Thursday, May 20th, 2021

I just finished the final data-gathering pass–rechecking all problematic journals. I was able to clear 105 additional journals and found 8 more that either had no post-2014 activity or were no longer in DOAJ. That left 639 xm journals and 91 xx journals. I’ve concluded that defective journals that are still defective after six checks over two years, or that had no post-2018 article counts, should not be included in the overall analysis. In all, 492 journals were excluded, leaving 260 malware and 74 unavailable/unworkable journals, all with article counts from DOAJ, retained for the analysis.

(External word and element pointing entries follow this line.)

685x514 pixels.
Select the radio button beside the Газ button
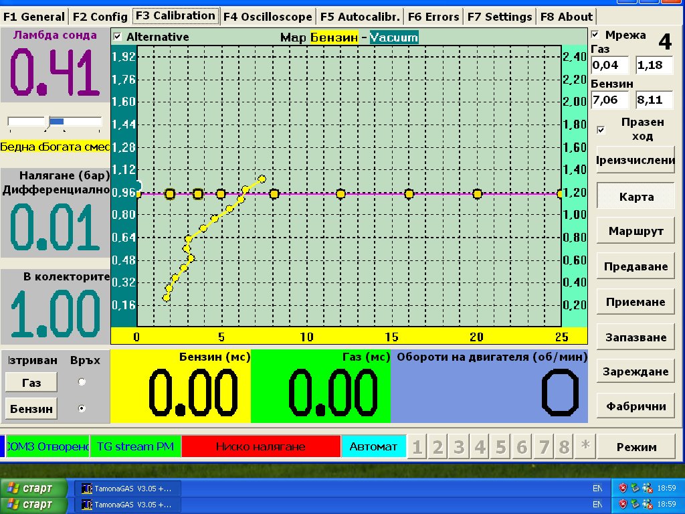tap(82, 382)
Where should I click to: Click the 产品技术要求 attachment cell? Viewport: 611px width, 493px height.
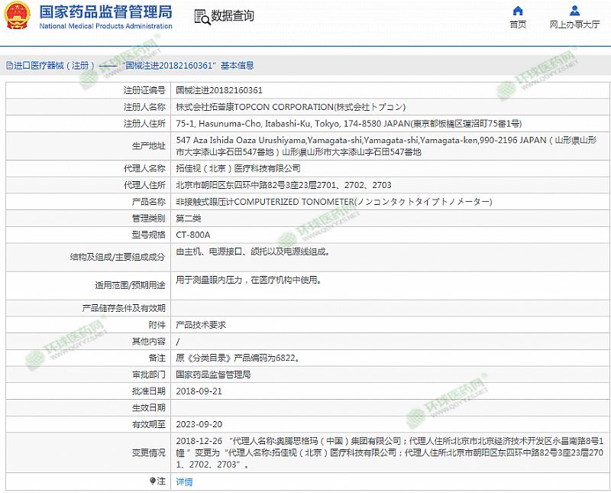click(x=201, y=325)
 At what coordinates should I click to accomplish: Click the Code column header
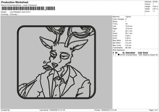pos(140,53)
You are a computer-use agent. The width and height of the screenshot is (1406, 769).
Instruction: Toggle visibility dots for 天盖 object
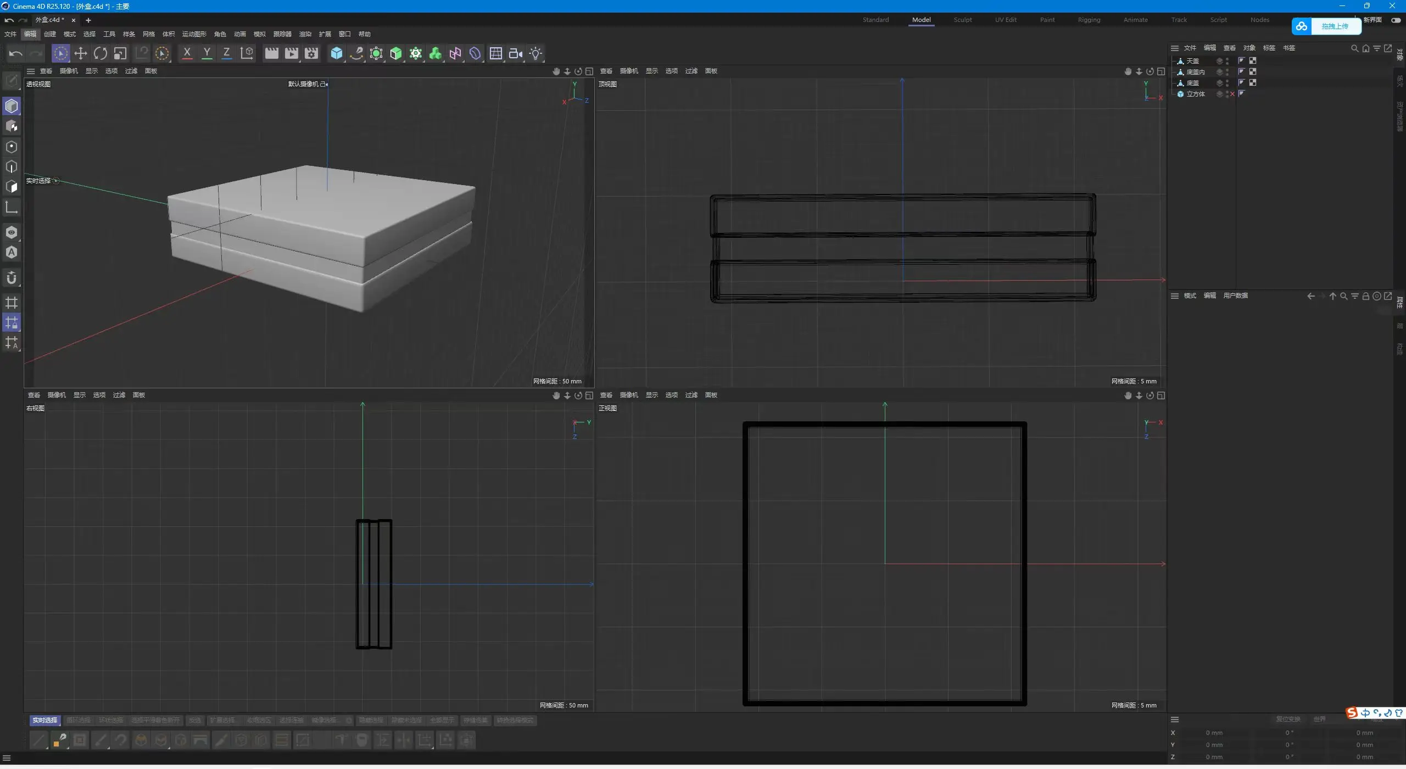click(x=1227, y=61)
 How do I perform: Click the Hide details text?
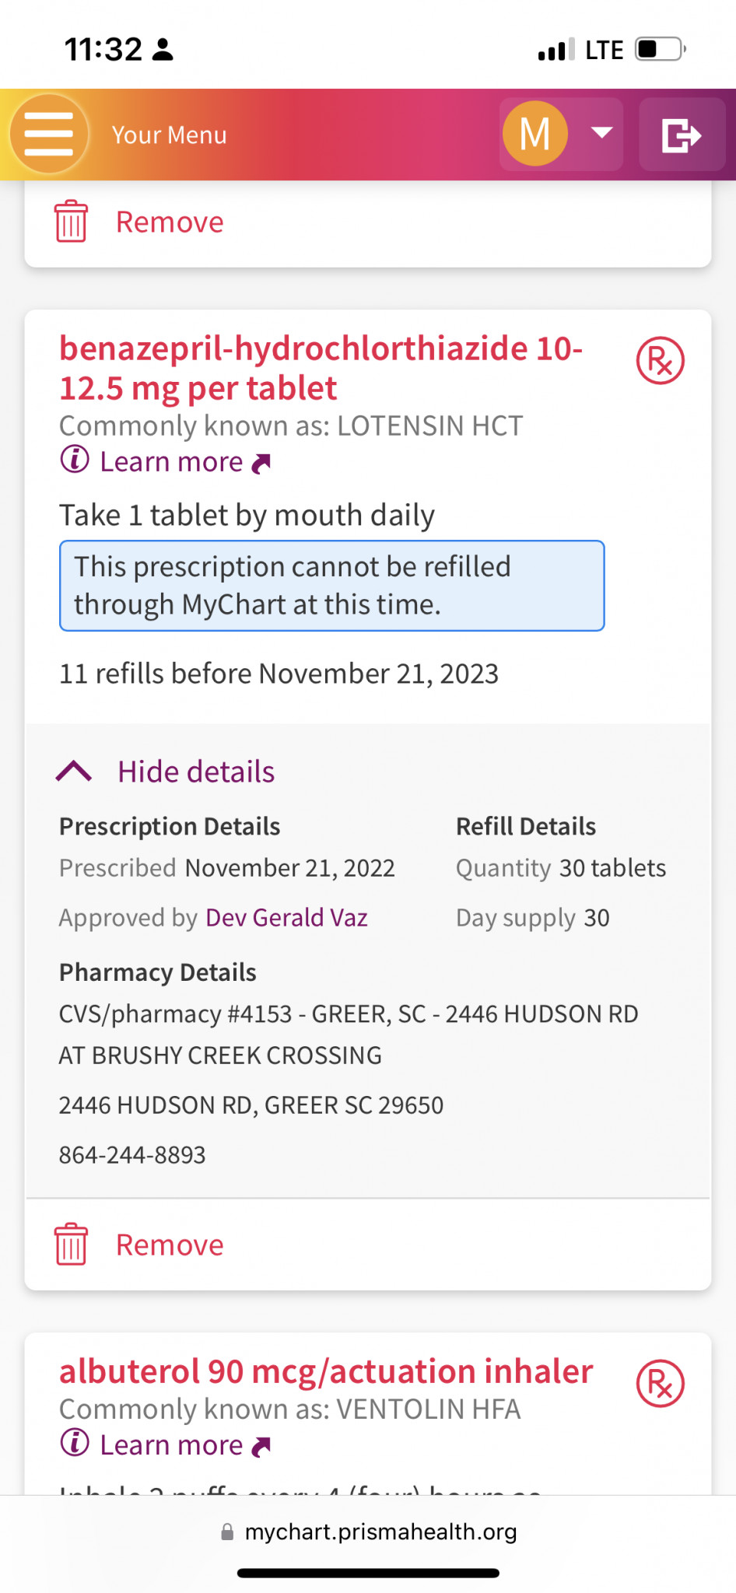tap(196, 772)
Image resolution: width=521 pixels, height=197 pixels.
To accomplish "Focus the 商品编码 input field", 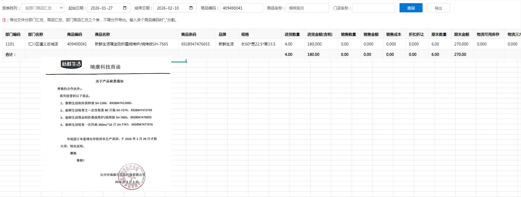I will pos(241,8).
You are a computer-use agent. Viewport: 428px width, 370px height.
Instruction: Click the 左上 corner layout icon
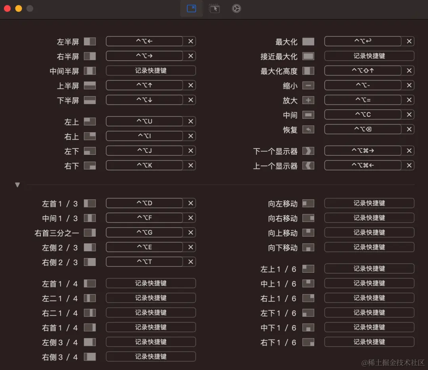pos(90,121)
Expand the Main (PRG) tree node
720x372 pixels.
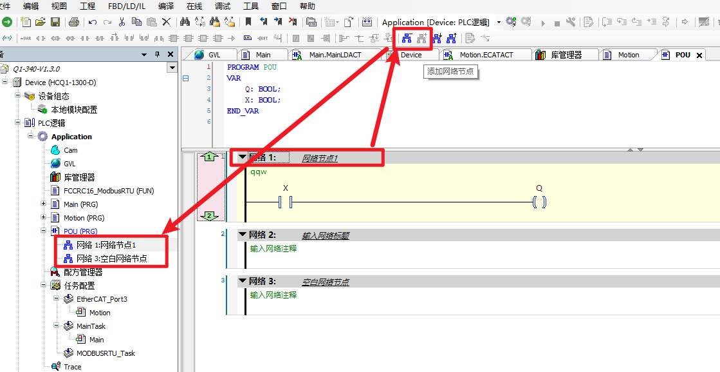(44, 204)

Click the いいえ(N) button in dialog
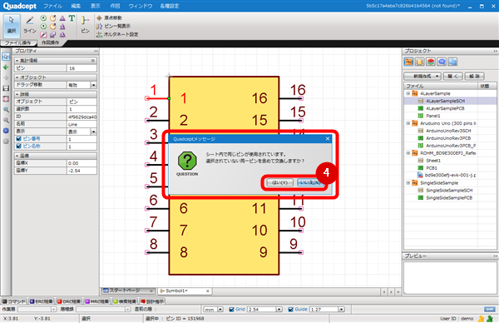click(310, 182)
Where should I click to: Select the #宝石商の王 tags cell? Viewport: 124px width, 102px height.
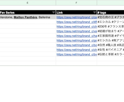coord(111,17)
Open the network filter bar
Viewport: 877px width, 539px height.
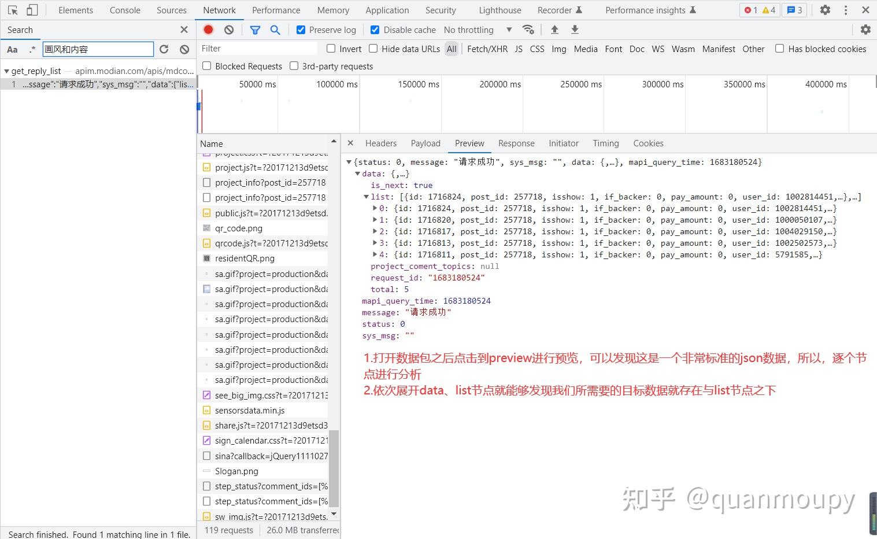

The big numbers: 15,130 fully analyzed journals, 69.7% of them without fees (“diamond” if you like). 14,175 of those showed 2020 articles (68.8% no-fee), for a total of 1,061,256 articles. The bad news: while the percentage of no-fee journals has stayed about constant at nearly 70%, the percentage of no-fee articles has fallen significantly, from 39% for 2019 articles (in GOA5) to 35.5% for 2020: in essence, nearly all the 2020 growth was in fee-charging journals. NOTE: These numbers may change slightly during additional checking–e.g., two journals have moved to the Excluded category, because neither had any post-2014 articles.

If you’re wondering: excluding all xm and xx journals would reduce the 2020 article count by 5,268 articles (but, of course, I only have article counts where journals were reporting them to DOAJ)–and including all xm and xx journals would increase the article count by 4,315 (same caveat applies). In other words, these decisions have almost no impact overall.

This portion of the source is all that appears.